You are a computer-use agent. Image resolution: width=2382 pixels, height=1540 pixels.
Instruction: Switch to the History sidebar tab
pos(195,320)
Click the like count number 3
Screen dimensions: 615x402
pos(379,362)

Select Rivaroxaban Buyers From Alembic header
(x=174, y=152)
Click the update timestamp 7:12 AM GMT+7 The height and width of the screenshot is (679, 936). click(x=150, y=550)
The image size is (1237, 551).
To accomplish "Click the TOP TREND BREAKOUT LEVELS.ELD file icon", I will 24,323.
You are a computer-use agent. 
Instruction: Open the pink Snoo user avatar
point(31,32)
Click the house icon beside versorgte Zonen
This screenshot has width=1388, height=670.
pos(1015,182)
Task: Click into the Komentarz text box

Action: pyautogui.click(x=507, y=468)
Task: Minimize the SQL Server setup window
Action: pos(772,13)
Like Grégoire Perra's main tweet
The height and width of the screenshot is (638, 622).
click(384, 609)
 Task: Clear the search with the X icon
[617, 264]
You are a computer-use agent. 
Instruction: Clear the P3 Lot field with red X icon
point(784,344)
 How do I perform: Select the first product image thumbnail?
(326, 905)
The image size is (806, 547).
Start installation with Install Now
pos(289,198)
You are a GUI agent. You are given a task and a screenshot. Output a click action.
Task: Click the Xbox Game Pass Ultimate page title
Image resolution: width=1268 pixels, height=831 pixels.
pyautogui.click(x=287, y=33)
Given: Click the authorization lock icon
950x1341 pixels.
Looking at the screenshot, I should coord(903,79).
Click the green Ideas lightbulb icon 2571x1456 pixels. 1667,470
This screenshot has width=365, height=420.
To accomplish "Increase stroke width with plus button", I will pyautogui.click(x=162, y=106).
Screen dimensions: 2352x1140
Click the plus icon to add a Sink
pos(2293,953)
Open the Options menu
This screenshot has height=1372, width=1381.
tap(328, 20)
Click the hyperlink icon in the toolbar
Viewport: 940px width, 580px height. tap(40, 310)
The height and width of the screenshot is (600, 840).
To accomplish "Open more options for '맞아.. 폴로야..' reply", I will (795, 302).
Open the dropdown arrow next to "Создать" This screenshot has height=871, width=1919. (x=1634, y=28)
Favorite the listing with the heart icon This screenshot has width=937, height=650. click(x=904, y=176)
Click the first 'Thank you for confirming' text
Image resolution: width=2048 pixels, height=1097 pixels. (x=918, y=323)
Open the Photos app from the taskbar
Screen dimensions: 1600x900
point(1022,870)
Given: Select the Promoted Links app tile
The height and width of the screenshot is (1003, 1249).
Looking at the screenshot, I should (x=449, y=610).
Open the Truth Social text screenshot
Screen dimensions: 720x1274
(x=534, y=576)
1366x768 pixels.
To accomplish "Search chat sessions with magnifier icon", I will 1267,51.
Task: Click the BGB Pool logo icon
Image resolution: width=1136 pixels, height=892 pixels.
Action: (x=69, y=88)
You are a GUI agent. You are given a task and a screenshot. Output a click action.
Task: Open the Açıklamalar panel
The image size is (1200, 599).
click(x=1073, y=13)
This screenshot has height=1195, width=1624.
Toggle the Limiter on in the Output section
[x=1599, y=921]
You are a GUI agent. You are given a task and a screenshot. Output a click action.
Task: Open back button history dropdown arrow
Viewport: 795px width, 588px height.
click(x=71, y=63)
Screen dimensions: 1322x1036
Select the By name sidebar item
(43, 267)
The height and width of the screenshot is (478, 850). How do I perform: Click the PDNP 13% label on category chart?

=======

The request: Update the records above by replacing every "computer-use agent" with "desktop automation agent" and leaving everything else unchanged.

Final answer:
You are a desktop automation agent. Image resolution: width=2382 pixels, height=1540 pixels.
Instruction: Switch to the History sidebar tab
pos(195,320)
Click the like count number 3
Screen dimensions: 615x402
pos(379,362)

Select Rivaroxaban Buyers From Alembic header
(x=174, y=152)
Click the update timestamp 7:12 AM GMT+7 The height and width of the screenshot is (679, 936). click(x=150, y=550)
The image size is (1237, 551).
To accomplish "Click the TOP TREND BREAKOUT LEVELS.ELD file icon", I will 24,323.
You are a desktop automation agent. 
Instruction: Open the pink Snoo user avatar
point(31,32)
Click the house icon beside versorgte Zonen
This screenshot has width=1388, height=670.
pos(1015,182)
Task: Click into the Komentarz text box

Action: pyautogui.click(x=507, y=468)
Task: Minimize the SQL Server setup window
Action: pos(772,13)
Like Grégoire Perra's main tweet
The height and width of the screenshot is (638, 622).
click(384, 609)
 Task: Clear the search with the X icon
[617, 264]
You are a desktop automation agent. 
Instruction: Clear the P3 Lot field with red X icon
point(784,344)
 How do I perform: Select the first product image thumbnail?
(326, 905)
The image size is (806, 547).
Start installation with Install Now
pos(289,198)
You are a GUI agent. You are given a task and a screenshot. Output a click action.
Task: Click the Xbox Game Pass Ultimate page title
Image resolution: width=1268 pixels, height=831 pixels.
pyautogui.click(x=287, y=33)
Given: Click the authorization lock icon
950x1341 pixels.
Looking at the screenshot, I should coord(903,79).
Click the green Ideas lightbulb icon 2571x1456 pixels. 1667,470
This screenshot has width=365, height=420.
To accomplish "Increase stroke width with plus button", I will pyautogui.click(x=162, y=106).
Screen dimensions: 2352x1140
Click the plus icon to add a Sink
pos(2293,953)
Open the Options menu
This screenshot has height=1372, width=1381.
tap(328, 20)
Click the hyperlink icon in the toolbar
Viewport: 940px width, 580px height. tap(40, 310)
The height and width of the screenshot is (600, 840).
To accomplish "Open more options for '맞아.. 폴로야..' reply", I will (795, 302).
Open the dropdown arrow next to "Создать" This screenshot has height=871, width=1919. (x=1634, y=28)
Favorite the listing with the heart icon This screenshot has width=937, height=650. click(x=904, y=176)
Click the first 'Thank you for confirming' text
Image resolution: width=2048 pixels, height=1097 pixels. (x=918, y=323)
Open the Photos app from the taskbar
Screen dimensions: 1600x900
point(1022,870)
Given: Select the Promoted Links app tile
The height and width of the screenshot is (1003, 1249).
Looking at the screenshot, I should (x=449, y=610).
Open the Truth Social text screenshot
Screen dimensions: 720x1274
(x=534, y=576)
1366x768 pixels.
To accomplish "Search chat sessions with magnifier icon", I will 1267,51.
Task: Click the BGB Pool logo icon
Image resolution: width=1136 pixels, height=892 pixels.
Action: (x=69, y=88)
You are a GUI agent. You are given a task and a screenshot. Output a click action.
Task: Open the Açıklamalar panel
The image size is (1200, 599).
click(x=1073, y=13)
This screenshot has height=1195, width=1624.
Toggle the Limiter on in the Output section
[x=1599, y=921]
You are a GUI agent. You are given a task and a screenshot. Output a click action.
Task: Open back button history dropdown arrow
Viewport: 795px width, 588px height.
click(x=71, y=63)
Screen dimensions: 1322x1036
Select the By name sidebar item
(43, 267)
The height and width of the screenshot is (478, 850). How do I perform: Click the PDNP 13% label on category chart?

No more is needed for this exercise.